The Background to 1820
In the late 18th century Scottish men and women began agitating for improved political rights, better working conditions, against slavery, and the right for every adult to vote. The American War and the French Revolution further fanned the flames and there was a growing spirit of resentment against an English-dominated establishment in London which regularly dismissed and derided Scottish aspirations and rights, sometimes expressed in overtly ethnic language. This spirit is well illustrated in a letter written in 1793 by Basil William Douglas (1763-1794), lord Daer and heir to the earldom of Selkirk, himself a member of the privileged class, and yet who was a supporter of Scottish political reform and an acquaintance of Robert Burns. Addressing Charles Gray in London, Daer listed at length all the disadvantages Scotland had suffered since the Union of 1707 and declared that the “Friends of Liberty in Scotland have almost universally been enemies of the Union with England” as a result of the treatment of his country. When Robert Burns (1759-1796) wrote the song Scots, Wha Hae in the same era he was also echoing the resentment that many Scots felt.
Still humiliated by their recent defeat in the American War (1783), the London hierarchy were terrified by the unfolding events of the French revolution which began in 1789. To them any talk of political reform or votes for all sounded like French extremism and such talk coming from Ireland and Scotland sounded particularly dangerous because of the differences in national identity. From 1793 the authorities began to crack down on political reform societies such as the Friends of the People and the United Scotsmen the latter of which tried to instigate a rising in 1797. Arrests, trials and transportation forced these movements underground but by 1809 Scottish union societies – formed and led by weavers and modelled on the United Scotsmen – had begun to appear, calling for better wages, improved working hours, and soon political reform too. Those calling for reform were branded Radicals.
By 1816 a whole network of Radical committees existed in Scotland with the initial purpose of petitioning for reform of the London parliament, but they were infiltrated by spies working for a London hierarchy fearful of an armed rising. In 1819 came the news that a mass meeting of over 60,000 people in favour of political reform, held at St Peter’s Fields in Manchester, England was charged by the yeomanry injuring between 400 and 700 and leaving 18 dead. It was dubbed the Peterloo Massacre in derision of the Battle of Waterloo.

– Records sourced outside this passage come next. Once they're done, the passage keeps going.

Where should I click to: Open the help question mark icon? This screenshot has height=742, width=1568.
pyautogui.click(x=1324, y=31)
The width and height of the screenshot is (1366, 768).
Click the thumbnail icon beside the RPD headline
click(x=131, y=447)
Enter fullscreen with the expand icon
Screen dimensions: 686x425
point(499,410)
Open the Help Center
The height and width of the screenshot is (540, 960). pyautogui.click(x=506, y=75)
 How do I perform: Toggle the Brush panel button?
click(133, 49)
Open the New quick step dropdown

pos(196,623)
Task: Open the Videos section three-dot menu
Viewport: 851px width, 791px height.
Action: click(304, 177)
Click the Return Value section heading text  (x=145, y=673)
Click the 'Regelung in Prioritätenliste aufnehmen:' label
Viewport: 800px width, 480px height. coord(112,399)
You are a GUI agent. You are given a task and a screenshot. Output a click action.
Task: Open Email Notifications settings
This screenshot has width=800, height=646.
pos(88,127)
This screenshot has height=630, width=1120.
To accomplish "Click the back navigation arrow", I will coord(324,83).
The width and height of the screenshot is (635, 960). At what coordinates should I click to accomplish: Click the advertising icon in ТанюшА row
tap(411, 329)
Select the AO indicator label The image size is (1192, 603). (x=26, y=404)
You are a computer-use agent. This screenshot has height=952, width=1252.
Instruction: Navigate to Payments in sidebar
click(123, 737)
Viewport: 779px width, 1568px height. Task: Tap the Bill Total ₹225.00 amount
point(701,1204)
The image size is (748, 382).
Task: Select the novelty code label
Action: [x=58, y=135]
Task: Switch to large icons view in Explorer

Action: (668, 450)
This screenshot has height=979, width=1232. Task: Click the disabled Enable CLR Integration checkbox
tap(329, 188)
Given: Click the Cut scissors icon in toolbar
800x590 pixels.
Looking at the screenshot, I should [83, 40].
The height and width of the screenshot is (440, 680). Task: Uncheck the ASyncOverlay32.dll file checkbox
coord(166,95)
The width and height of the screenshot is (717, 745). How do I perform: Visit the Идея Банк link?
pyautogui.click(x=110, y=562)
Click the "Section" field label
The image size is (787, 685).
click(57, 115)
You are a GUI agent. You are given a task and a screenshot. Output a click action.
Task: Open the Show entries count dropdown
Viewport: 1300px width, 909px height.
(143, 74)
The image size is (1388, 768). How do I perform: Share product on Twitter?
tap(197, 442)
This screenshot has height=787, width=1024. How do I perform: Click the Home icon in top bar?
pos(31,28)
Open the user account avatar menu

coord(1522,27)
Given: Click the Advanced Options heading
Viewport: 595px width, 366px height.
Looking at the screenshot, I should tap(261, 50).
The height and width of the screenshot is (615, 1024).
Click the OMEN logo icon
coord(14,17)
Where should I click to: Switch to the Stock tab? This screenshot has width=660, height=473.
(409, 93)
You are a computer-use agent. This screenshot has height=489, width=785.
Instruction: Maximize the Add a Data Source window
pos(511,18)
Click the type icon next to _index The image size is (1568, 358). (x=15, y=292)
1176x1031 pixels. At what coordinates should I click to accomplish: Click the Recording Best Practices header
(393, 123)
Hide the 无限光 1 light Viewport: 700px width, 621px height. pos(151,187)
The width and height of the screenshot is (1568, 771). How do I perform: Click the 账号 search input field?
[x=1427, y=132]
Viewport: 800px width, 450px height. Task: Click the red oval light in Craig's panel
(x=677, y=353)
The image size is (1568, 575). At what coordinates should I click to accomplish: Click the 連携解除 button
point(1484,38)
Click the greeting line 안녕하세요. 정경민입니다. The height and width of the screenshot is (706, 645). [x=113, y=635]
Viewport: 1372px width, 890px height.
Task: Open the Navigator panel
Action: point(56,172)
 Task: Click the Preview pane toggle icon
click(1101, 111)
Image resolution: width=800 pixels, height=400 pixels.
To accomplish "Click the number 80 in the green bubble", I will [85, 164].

That same year Scottish Radicals held a large open meeting at Paisley, condemning Peterloo, calling for reform in Scotland, and employing a band to play Scots, Wha Hae which was then regarded as both as a highly political and nationalist song. Afterwards trouble between the authorities and people led to a week of confrontations and riots which saw Paisley occupied by soldiers and hussars. In the months following, Radicals held demonstrations throughout the Central Belt often carrying banners calling for liberty with portraits depicting Sir William Wallace and once again playing Scots, Wha Hae. By December 1819, with London arresting Radical leaders, passing acts to crush Radicalism, and both sides becoming highly agitated, the scene was set for a showdown in Scotland.